What to do with a positive quantiferon test has become one of the most confusing issues in inflammatory eye disease. It is amazing how many patients turn out to be positive without any other evidence of tubercular disease. I highly recommend this article and the accompanying editorial for anyone who will ever see a patient with uveitis. Another question is if four-drug therapy is needed.
The authors reviewed the charts of 77 HIV-negative patients with uveitis and scleritis and positive quantiferon tests in the Netherlands, a country not endemic for TB. However, 60 of these patients had lived for at least six months in TB-endemic regions.
Their intraocular inflammation was characterized by a wide spectrum of ocular features with two distinct posterior segment entities: occlusive retinal vasculitis and serpiginoid choroiditis.
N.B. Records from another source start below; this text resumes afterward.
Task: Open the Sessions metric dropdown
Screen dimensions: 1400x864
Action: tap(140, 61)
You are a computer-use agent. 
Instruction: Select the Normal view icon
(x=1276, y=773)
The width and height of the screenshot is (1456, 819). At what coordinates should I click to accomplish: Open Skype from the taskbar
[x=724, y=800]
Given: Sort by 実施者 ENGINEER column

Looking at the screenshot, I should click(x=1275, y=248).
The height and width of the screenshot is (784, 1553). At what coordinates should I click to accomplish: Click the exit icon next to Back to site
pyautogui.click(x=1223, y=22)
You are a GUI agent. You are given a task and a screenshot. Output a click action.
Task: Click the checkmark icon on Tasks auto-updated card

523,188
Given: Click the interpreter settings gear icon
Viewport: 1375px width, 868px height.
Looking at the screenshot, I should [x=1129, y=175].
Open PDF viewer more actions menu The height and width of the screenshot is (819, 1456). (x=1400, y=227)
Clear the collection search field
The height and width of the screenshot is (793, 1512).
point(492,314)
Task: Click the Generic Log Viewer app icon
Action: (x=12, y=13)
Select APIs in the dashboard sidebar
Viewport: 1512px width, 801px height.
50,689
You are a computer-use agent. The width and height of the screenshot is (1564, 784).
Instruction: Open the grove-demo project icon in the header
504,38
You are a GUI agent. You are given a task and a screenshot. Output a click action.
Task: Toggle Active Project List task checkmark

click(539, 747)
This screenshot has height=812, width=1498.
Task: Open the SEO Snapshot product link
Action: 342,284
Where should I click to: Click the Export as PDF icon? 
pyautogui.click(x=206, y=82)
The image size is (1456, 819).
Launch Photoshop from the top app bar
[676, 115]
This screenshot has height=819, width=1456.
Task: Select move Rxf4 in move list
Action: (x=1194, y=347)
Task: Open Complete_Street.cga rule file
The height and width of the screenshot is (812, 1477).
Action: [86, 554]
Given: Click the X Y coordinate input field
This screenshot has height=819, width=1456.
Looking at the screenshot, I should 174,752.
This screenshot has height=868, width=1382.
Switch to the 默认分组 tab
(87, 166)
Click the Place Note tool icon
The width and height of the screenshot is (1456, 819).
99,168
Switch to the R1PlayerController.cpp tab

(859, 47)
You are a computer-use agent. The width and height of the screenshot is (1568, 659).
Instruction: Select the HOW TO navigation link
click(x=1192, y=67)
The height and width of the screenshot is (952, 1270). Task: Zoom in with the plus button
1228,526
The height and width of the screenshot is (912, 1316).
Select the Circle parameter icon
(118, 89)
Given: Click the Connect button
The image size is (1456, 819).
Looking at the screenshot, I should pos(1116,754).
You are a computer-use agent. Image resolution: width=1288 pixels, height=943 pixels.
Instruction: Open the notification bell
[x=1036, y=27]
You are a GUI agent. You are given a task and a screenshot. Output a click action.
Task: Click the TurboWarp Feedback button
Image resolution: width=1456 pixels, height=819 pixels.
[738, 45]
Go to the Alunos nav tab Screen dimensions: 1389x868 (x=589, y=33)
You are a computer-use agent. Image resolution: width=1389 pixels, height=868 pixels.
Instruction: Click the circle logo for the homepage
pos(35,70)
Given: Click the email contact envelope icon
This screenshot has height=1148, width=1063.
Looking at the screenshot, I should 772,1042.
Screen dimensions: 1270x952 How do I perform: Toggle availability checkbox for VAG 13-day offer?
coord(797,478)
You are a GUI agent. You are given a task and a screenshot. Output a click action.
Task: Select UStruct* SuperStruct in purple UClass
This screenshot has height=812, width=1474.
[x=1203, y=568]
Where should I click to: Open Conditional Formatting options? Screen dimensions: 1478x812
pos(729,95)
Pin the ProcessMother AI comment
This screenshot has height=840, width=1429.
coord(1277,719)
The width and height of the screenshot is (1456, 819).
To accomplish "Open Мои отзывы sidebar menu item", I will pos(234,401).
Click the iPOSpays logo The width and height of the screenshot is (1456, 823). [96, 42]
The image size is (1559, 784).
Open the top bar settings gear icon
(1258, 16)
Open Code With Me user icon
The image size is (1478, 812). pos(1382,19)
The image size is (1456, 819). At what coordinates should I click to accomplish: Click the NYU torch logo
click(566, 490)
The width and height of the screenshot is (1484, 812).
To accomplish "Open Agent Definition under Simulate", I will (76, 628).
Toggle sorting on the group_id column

One-third of the patients exhibited hilar and/or mediastinal adenopathy on radiologic and/or CT scan examinations, which was considered consistent with either sarcoidosis or TB or could be compatible with both.
Anti-TB treatment was associated with a decrease in inflammatory activity, few recurrences and increase in visual acuity, although only a small minority had documented (prior) M tuberculosis disease. The quantiferon levels were usually highly elevated, and 33 percent of patients exhibited lymphadenopathy, suggesting the diagnosis of sarcoidosis.
The authors conclude that future studies are required to elucidate the exact pathogenesis of quantiferon-associated intraocular inflammation and lymphadenopathy, and to show whether viable mycobacteria are present in affected tissues or whether the inflammation represents an immune reaction or a combination of both processes.
The authors of the accompanying editorial note that routine screening with quantiferon testing in nonendemic areas remains problematic due to the risk of false-positive results. They write that even with 99 specificity of quantiferon (and presumed sensitivity of 90 percent), the predictive value of the test is only about 78 percent, given 22 percent false positives, although the negative predictive value would be 99 percent. They say the study further adds to the complexity of quantiferon interpretation with the finding of false-positive tests in a number of patients with uveitis from underlying sarcoidosis.
They say the results of the study suggest that sarcoidosis should be suspected in uveitis cases with positive quantiferon and no evidence of TB infection. The implications for therapy are significant, as treatment of true TB with immunosuppression can be catastrophic.
Ultimately, the diagnosis of TB or sarcoidosis in challenging cases must rely on pathologic examination of tissue specimens and not solely on the result of the quantiferon assay, they say. Molecular studies, such as PCR testing of ocular fluids for M tuberculosis, may be useful in the diagnosis and treatment of these diagnostic dilemmas.